Several incidents in their days there stood out in their memories as Pat and Mary Jo spoke about the experience.
One day, they traveled with a group called the Green Valley Samaritans to leave water in the desert at places where migrants were known to travel. At one point they came across a 24-year-old man who was alone, lost and hungry. He asked them to call the border patrol so he could turn himself in.
With Sister Judy translating, they spoke with him. They learned that despite having traveled over 2,000 miles from Oaxaca, he had lost hope and was giving up. Sister Judy discouraged them from pressing him for details but asked them to pray for him each day.
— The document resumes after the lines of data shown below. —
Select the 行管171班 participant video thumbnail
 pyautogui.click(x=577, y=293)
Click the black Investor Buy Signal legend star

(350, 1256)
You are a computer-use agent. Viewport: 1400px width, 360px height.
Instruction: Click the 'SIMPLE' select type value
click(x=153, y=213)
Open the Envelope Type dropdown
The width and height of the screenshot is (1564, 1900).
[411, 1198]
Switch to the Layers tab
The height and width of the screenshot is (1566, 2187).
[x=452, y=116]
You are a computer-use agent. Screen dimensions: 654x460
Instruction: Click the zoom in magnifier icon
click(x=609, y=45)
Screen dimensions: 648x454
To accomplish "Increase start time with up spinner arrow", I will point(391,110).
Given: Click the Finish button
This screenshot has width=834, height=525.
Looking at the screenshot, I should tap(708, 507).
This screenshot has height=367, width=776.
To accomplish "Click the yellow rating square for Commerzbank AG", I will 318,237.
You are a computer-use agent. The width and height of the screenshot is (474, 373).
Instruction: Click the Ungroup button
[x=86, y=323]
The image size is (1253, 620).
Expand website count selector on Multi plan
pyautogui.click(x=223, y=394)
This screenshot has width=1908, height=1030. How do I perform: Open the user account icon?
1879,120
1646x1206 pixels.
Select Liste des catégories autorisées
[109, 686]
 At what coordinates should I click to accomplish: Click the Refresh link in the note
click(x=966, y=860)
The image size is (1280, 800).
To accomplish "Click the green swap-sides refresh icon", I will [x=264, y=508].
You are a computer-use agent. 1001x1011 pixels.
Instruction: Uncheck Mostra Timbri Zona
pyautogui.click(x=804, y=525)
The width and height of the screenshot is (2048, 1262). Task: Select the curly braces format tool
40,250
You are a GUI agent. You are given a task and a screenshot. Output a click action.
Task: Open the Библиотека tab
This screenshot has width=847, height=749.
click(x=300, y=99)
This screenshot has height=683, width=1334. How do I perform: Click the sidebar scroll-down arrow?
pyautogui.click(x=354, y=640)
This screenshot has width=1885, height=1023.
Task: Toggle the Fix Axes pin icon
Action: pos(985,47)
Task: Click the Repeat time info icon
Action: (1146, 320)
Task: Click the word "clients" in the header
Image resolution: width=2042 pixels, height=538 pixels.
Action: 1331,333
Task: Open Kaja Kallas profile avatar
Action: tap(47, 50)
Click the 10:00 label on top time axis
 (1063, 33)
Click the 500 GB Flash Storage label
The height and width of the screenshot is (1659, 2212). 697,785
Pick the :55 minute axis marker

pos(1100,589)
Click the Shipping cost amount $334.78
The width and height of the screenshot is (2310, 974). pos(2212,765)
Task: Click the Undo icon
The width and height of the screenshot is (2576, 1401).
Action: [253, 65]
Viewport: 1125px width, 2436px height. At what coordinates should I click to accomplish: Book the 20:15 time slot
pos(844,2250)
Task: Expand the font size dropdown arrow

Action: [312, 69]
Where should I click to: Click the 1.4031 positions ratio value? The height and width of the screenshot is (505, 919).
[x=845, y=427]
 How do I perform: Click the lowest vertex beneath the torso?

Pat was impressed by a cooperative program in Agua Prieta called Café Justo. The cooperative produces coffee in Chiapas in southern Mexico and sends it north to Agua Prieta, where other members process it, prepare it for market, sell it in their coffee shop there, and fill orders to be sent to various markets outside of Mexico. Café Justo hires members of the community in all areas of the co-operative to create sustainable, local business. This practice provides employees incentives to remain in their family lands.
"We will be ordering Café Justo to serve and sell at St. Aloysius after Masses on June 25 and 26, with information about how to order from the cooperative."
Another day, Pat and Mary Jo joined others in ritualizing migrants who died in passage by planting a cross in the desert.
Some crosses have the names of victims; others simply say, "No identificada" when no name can be assigned to the migrant.
On another occasion, they met a border patrol agent named Obie. He explained that he tries to treat each migrant with dignity if possible. Knowing that the people he spoke with were only visiting in the border area, he tried to extend their concern beyond the suffering they were seeing there.
Mary Jo was struck by Obie's wisdom. He told them, "Look for the 'borders' where you live. Who are the marginalized and outcast in the area? Try to make a difference for those who live in poverty and fear where you are. Step out of your comfort and take a small step to make it right."
Since returning, the seven participants have shared reflections about their experiences with the St. Aloysius community through powerpoint presentations, in the newsletter and on the website.
They are now meeting to discuss what they want to do now, such as ways to work with the Café Justo co-op.
"We are now keeping informed on immigration policy and current activities at the border," Pat said. "We will continue to contact our elected representatives in Washington, D.C., to urge them to work for humane immigration laws."